研究課題
昨年度までに、培養細胞実験において、アンドロゲン依存性およびアンドロゲン非依存性前立腺癌株を用いて、ERαの発現の変化をFESによりモニタリング可能であるかを検証した。アンドロゲン依存性前立腺癌細胞株LNCaPをアンドロゲン除去培地で培養すると、しばらく増殖能が低下するが、その後増殖能を回復し、アンドロゲン非依存的な増殖を示した。この細胞をPCR法でERαの発現を見ると、アンドロゲン非依存的性のLNCaPではERαの発現が増加していた。これらの細胞にFESを添加すると、通常のLNCaP細胞に比べてアンドロゲン非依存的性LNCaP細胞ではFESの高集積を認めた。この結果はPCR法によるERα発現を評価した結果と一致した。平成24年度ではLNCaP細胞におけるERαの機能を検討した。LNCaPに発現するERαをsiRNAを用いてノックダウンすると、細胞増殖能、細胞遊走能のいずれもが低下したことより、ERαが腫瘍増殖に促進的に関与することが示唆された。動物実験では、LNCaPをマウスに皮下移植して、精巣除去後のERα発現の変化を観察した。移植腫瘍体積の増加は精巣除去 により一旦抑制されるものの、約3週間後には再び増加に転じており、アンドロゲン非依存性を獲得したことが示唆された。腫瘍のアンドロゲン非依存性獲得とERα発現との関連について検討すると、FES集積は精巣除去後4週後で増加し、8週では有意差を認めた。ERαの発現はmRNAレベルおよび免疫染色のいずれにおいても、精巣除去後4週後より増加傾向を示しており、FES集積の結果と一致した。
24年度が最終年度であるため、記入しない。

########

> _取り組む課題_
[1] この研究報告で、ERαが腫瘍増殖に促進的に関与すると示唆された根拠を、1〜3文で説明してください。
[2] この研究報告の「昨年度までに、培養細胞実験において」で始まる段落を、主な事実を残して箇条書きにまとめ直してください。
次の行は、この研究報告とは別の出典から取られたものです。

> _抽出データ_
########

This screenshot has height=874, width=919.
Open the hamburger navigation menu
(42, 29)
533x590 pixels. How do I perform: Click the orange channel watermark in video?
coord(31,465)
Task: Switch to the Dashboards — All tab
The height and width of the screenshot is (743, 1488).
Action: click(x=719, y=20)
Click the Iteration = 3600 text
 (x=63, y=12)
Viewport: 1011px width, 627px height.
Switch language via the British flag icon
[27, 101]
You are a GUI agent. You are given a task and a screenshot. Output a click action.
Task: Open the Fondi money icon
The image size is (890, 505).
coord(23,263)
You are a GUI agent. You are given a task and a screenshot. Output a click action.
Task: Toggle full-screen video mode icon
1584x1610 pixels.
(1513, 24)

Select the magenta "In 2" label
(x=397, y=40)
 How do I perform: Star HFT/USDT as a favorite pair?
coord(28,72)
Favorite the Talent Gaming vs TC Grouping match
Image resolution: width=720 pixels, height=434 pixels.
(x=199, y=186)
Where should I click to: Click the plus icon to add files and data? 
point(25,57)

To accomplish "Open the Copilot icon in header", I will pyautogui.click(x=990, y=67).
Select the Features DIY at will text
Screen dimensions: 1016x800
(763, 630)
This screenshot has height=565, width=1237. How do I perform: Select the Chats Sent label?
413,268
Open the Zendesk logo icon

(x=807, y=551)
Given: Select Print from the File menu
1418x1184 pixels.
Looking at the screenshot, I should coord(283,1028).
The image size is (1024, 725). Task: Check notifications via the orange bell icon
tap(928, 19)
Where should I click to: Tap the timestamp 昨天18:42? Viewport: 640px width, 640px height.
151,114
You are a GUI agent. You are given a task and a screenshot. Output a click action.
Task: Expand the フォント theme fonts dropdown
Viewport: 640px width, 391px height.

########

> _課題別の解答_
[1] LNCaPに発現するERαをsiRNAでノックダウンしたところ、細胞増殖能と細胞遊走能のいずれもが低下しました。この結果から、ERαが腫瘍増殖に促進的に関与することが示唆されました。

[2]
- 昨年度までは、培養細胞実験で、ERαの発現の変化をFESでモニタリングできるかを検証した。
- LNCaPをアンドロゲン除去培地で培養すると、増殖能はしばらく低下したが、その後回復し、アンドロゲン非依存的な増殖を示した。
- アンドロゲン非依存性のLNCaPでは、PCR法でERαの発現の増加が見られた。
- FESを添加すると、アンドロゲン非依存性のLNCaPは通常のLNCaPより高い集積を示した。この結果はPCR法の結果と一致した。
- 平成24年度には、siRNAでERαをノックダウンした。細胞増殖能と細胞遊走能がともに低下し、ERαが腫瘍増殖を促進することが示唆された。
- 動物実験では、LNCaPをマウスに皮下移植し、精巣を除去した。腫瘍体積の増加はいったん抑制されたが、約3週間後に再び増加に転じた。このことから、アンドロゲン非依存性の獲得が示唆された。
- FES集積は精巣除去の4週後に増加し、8週後には有意差を認めた。
- ERαの発現は、mRNAレベルでも免疫染色でも4週後から増加傾向を示し、FES集積の結果と一致した。